Given this evidence, is it possible that everything we know about change management is wrong and that we need to go back to the drawing board? Should we abandon Kotter’s eight success factors, Blanchard’s moving cheese, and everything else we know about engagement, communication, small wins, building the business case, and all of the other elements of the change management framework?
While it might be plausible to conclude that we should rethink the basics, let me suggest an alternative explanation: The content of change management is reasonably correct, but the managerial capacity to implement it has been woefully underdeveloped. In fact, instead of strengthening managers’ ability to manage change, we’ve instead allowed managers to outsource change management to HR specialists and consultants instead of taking accountability themselves — an approach that often doesn’t work.
Here’s an example of this pattern: Over the course of several years, a major healthcare company introduced thousands of managers to a particular change management approach, while providing more intensive training in specific tools and techniques to six sigma and HR experts. As a result, managers became familiar with the concepts, but depended on the “experts” to actually put together the plans. Eventually, change management just became one more work-stream for every project, instead of a new way of thinking about how to get something accomplished.

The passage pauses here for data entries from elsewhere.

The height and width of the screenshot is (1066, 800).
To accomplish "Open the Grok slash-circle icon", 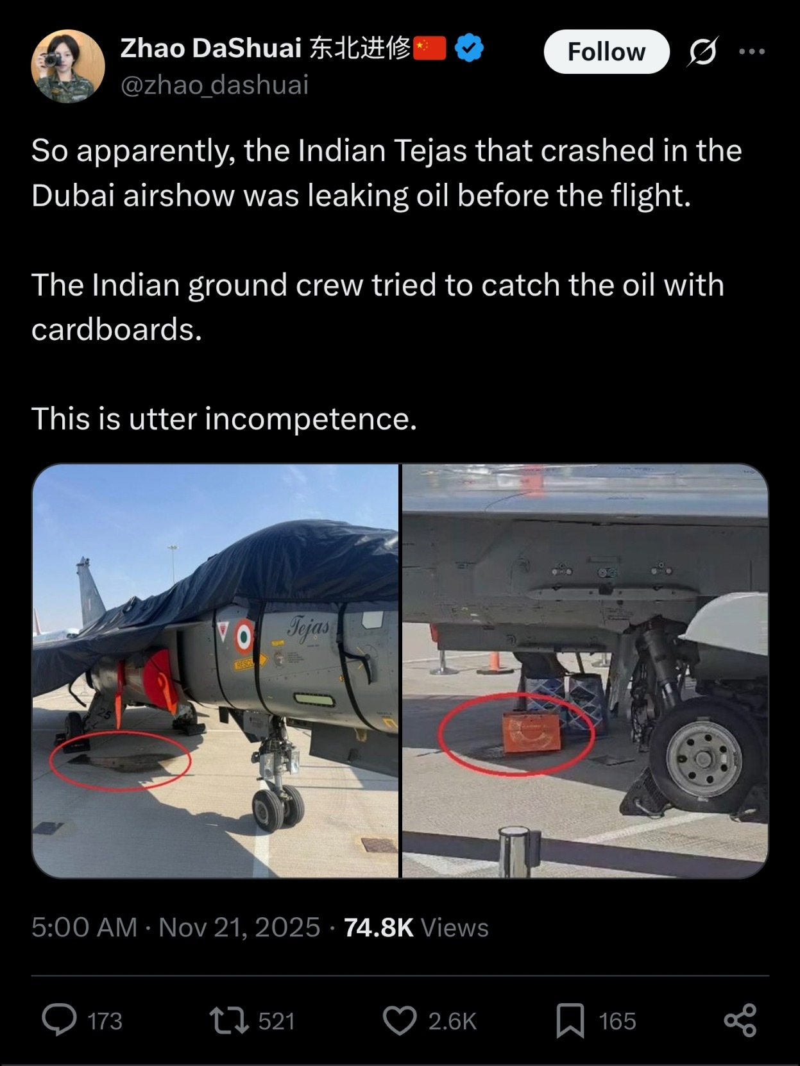I will click(x=702, y=52).
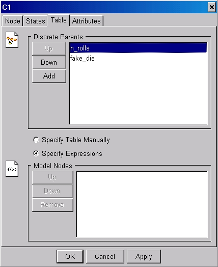
Task: Select n_rolls in Discrete Parents list
Action: coord(138,48)
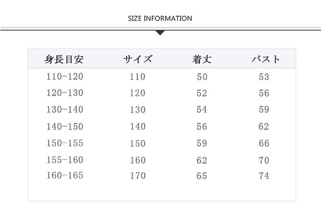Select the 着丈 value 65

[202, 176]
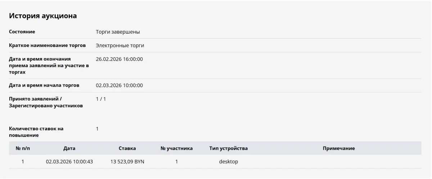Select the "Торги завершены" status value
This screenshot has height=179, width=432.
(118, 32)
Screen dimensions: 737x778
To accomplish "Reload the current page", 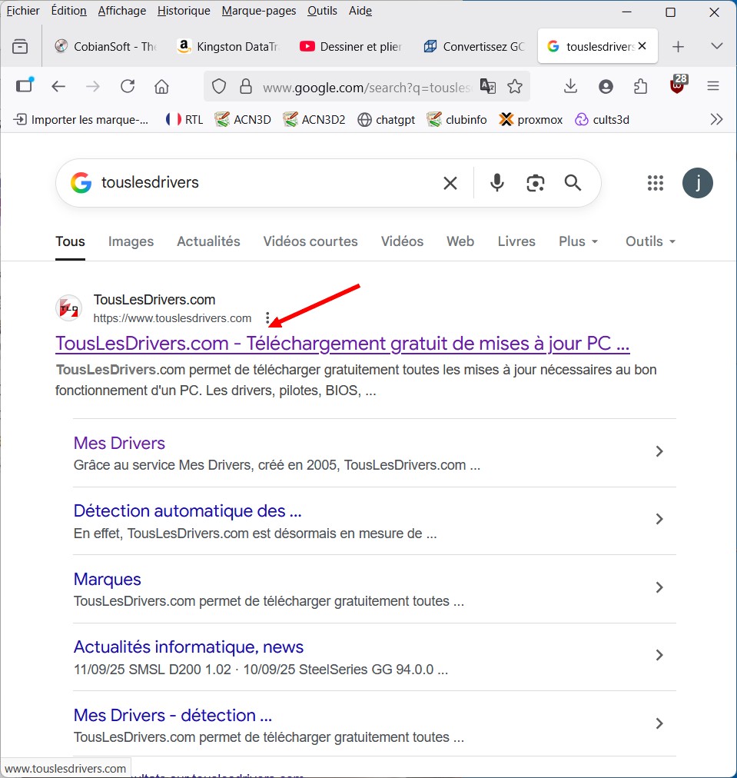I will pos(128,86).
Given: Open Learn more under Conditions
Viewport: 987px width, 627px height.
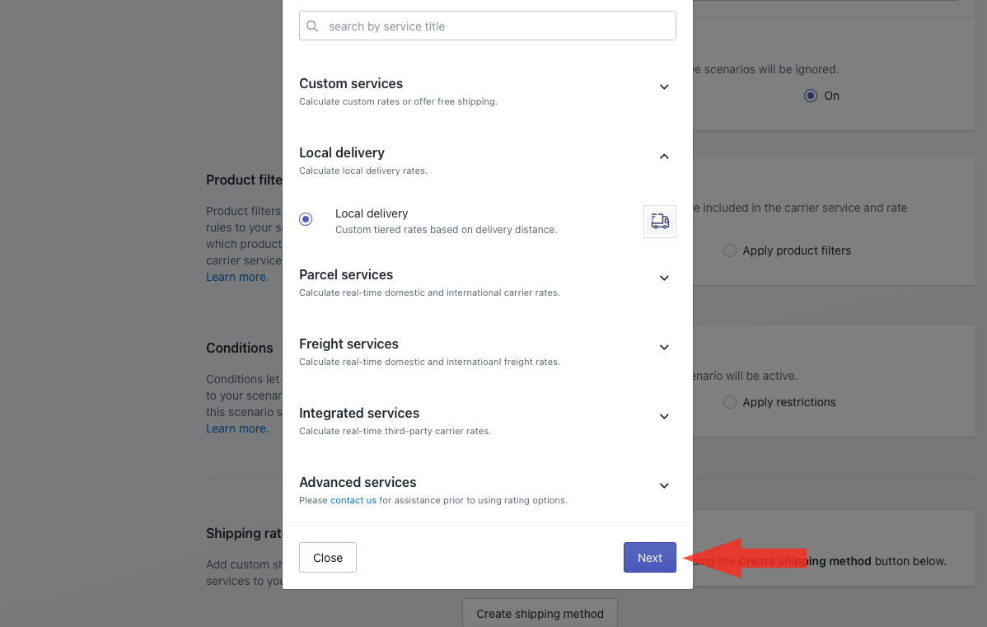Looking at the screenshot, I should point(236,428).

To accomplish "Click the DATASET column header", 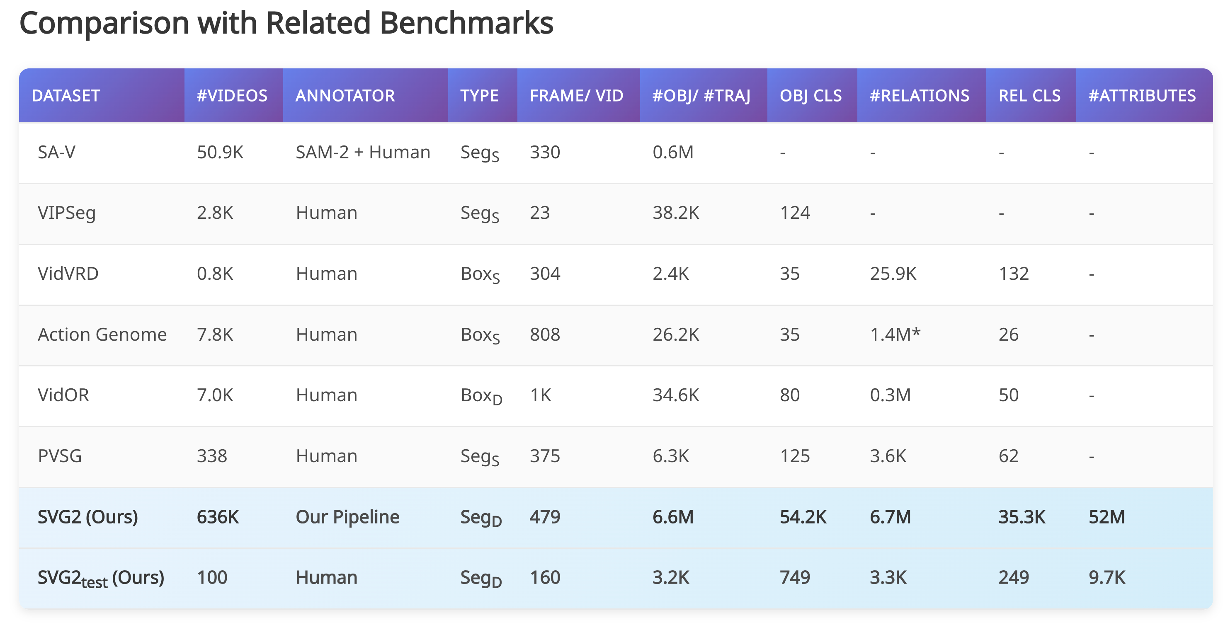I will click(x=66, y=95).
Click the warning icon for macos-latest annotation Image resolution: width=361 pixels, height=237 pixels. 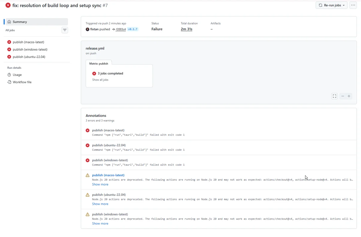coord(88,175)
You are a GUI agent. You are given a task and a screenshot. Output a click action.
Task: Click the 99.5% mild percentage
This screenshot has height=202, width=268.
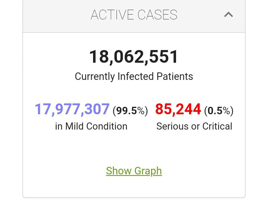pos(130,111)
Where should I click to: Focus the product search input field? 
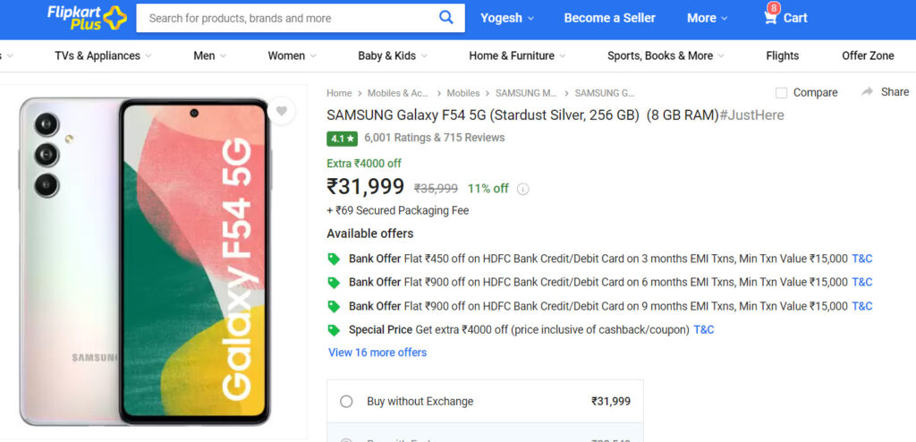coord(289,18)
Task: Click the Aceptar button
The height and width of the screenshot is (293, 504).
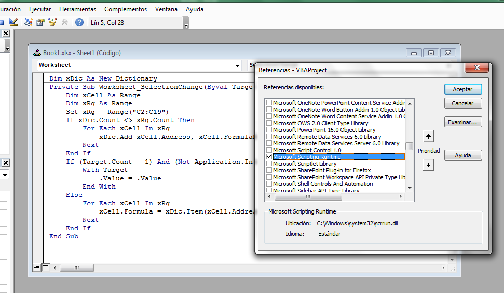Action: (462, 89)

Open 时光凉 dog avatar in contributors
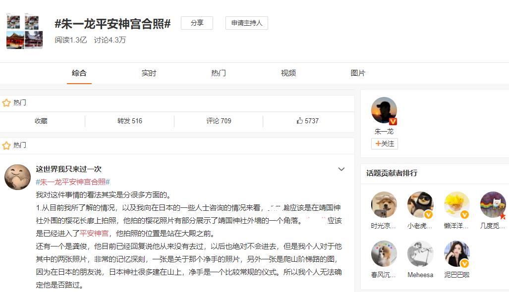coord(384,205)
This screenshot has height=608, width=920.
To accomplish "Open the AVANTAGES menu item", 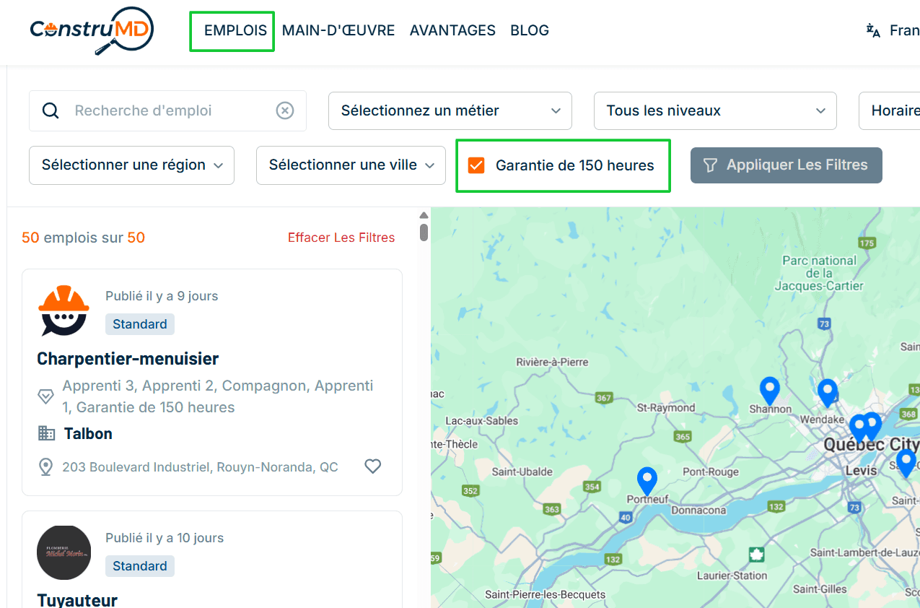I will tap(452, 30).
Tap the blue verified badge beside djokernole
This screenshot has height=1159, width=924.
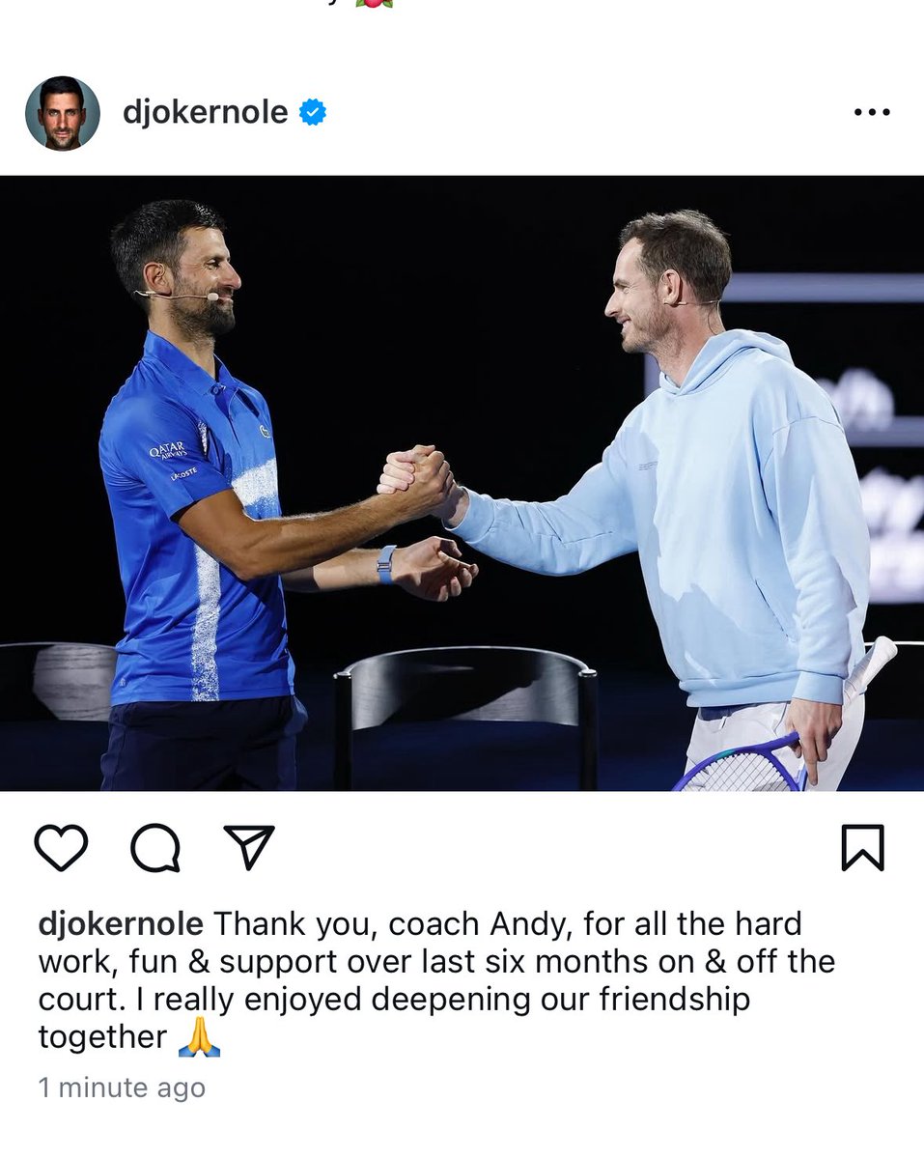click(312, 113)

Obviously, not every company lets its managers off the hook in this way. But if your organization (or your piece of it) struggles with effectively implementing change, you might want to ask yourself the following three questions:
- Do you have a common framework, language, and set of tools for managing significant change? There are plenty to choose from, and many of them have the same set of ingredients, just explained and parsed differently. The key is to have a common set of definitions, approaches, and simple checklists that everyone is familiar with.
- To what extent are your plans for change integrated into your overall project plans, and not put together separately or in parallel? The challenge is to make change management part and parcel of the business plan, and not an add-on that is managed independently.
- Finally, who is accountable for effective change management in your organization: Managers or “experts” (whether from staff groups or outside the company)? Unless your managers are accountable for making sure that change happens systematically and rigorously — and certain behaviors are rewarded or punished accordingly — they won’t develop their skills.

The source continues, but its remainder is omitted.